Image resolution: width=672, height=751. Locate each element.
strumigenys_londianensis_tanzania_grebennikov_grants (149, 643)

********

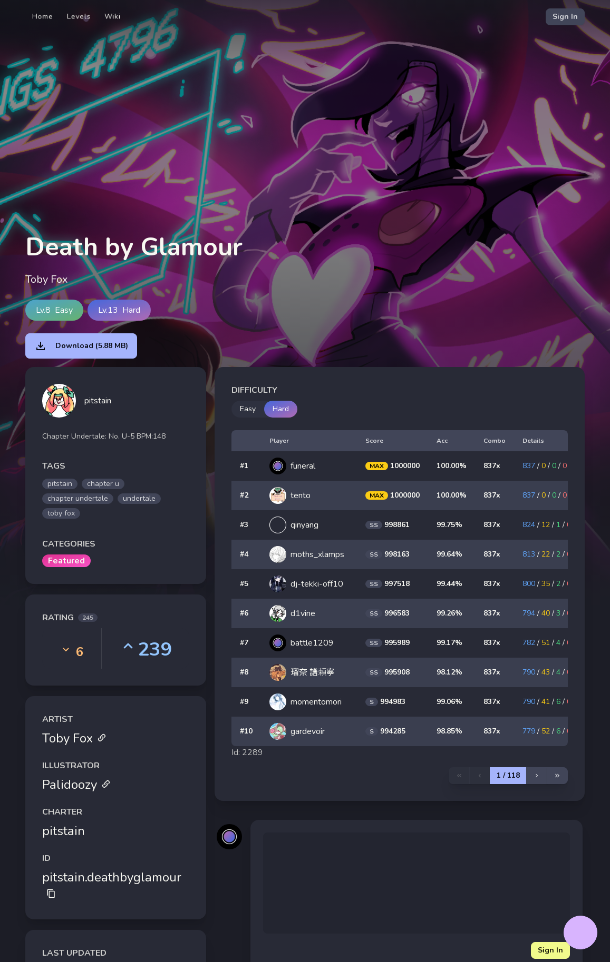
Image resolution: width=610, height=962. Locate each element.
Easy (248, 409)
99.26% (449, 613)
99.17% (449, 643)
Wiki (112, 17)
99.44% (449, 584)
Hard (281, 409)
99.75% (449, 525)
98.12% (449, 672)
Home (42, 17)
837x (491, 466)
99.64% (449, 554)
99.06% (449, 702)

********

WORK REQUIRED: Copy out word for word the records above, from the line containing "Image resolution: width=672, height=751." through the line containing "strumigenys_londianensis_tanzania_grebennikov_grants (149, 643)", both included.

COMPLETE ANSWER:
Image resolution: width=672, height=751. Locate each element.
strumigenys_londianensis_tanzania_grebennikov_grants (149, 643)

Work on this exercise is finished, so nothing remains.